We designed the framework such that the impact to the database is minimal. Selects can be paused and resumed if needed. This is relevant both for failure recovery and to stop processing if the database reached a bottleneck. We also avoided locks on tables so application writes are not blocked. We use Zookeeper (3) to store progress related to log event processing and chunk selection. We also use Zookeeper for leader election in order to determine the active process while other processes remain idle as passive standbys. We chose Zookeeper because of its maturity, its low latency for reads and writes, its support for linearizable reads (Viotti and Vukoliundefined, 2016) whenever needed 111Linearizable reads in Zookeeper are provided by calling sync(path) before reading data of the path (3)(Kleppmann, 2017)., and its availability for writes if a quorum of nodes is reachable. We have built DBLog with pluggability in mind allowing implementations to be swapped as desired, allowing to replace Zookeeper with another datastore.
The following subsections explain transaction log capture and full state capture in more detail.
3.1. Transaction log capture
The framework requires a database to emit an event for each changed row in commit order. In MySQL and PostgreSQL a replication protocol exists where the database delivers events shortly after commit time to DBLog via a TCP socket. An event can either be of type: create, update, or delete. For our use cases we assume an event to contain all column values from the time when the operation occurred. Although, DBLog can also be used if a subset of columns is captured. For each event we assume a Log-Sequence-Number (LSN) which is the offset of the event on the transaction log and is encoded as an 8-byte monotonically increasing number.

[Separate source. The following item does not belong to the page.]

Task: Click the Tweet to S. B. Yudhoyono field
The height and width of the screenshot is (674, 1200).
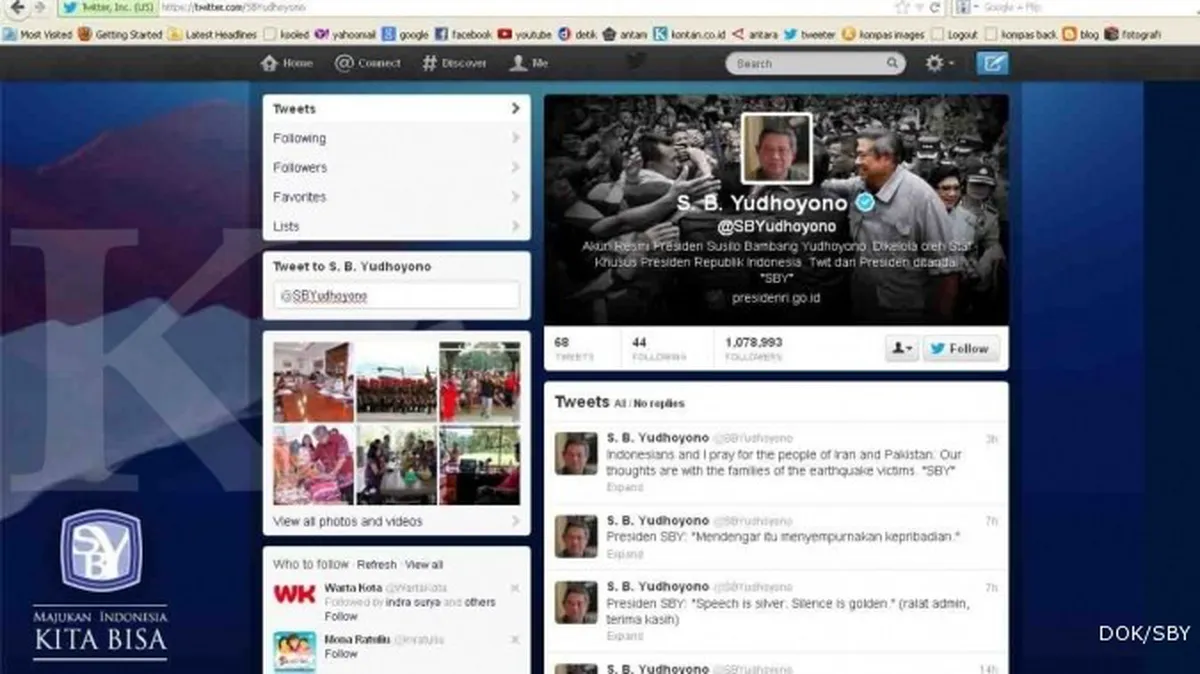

Each event is serialized into the DBLog event format and is appended to an output buffer, which is in-memory and part of the DBLog process. Another thread is then consuming events from the output buffer and sends them to the actual output in-order. The output is a simple interface, allowing to plugin any destination, such as a stream, datastore, or generally any kind of service that has an API.
We also capture schema changes. The nature of schema change capture varies among databases, so that there may be schema change deltas in the log, or the database may include the schema information within each emitted event. The way we approach schema capture in DBlog is not covered in this paper due to space limitations.
3.2. Full state capture
As transaction logs typically have limited retention they can not be used to reconstruct the full source dataset. When attempting to solve this problem, two of the major challenges are to ensure that log processing does not stall and that the order of history is preserved. One existing solution to this problem is to create a copy of each table at the source database and to populate it in chunks, so that the copied rows will appear in the transaction log in the right order. One can then consume transaction log events and receive the latest state of all rows alongside changed rows (Prem Santosh Udaya Shankar, 2016). This solution however consumes write I/O at the source and requires additional disc space. It is possible to prevent occupying additional table space by using vendor specific features, like the MySQL blackhole engine.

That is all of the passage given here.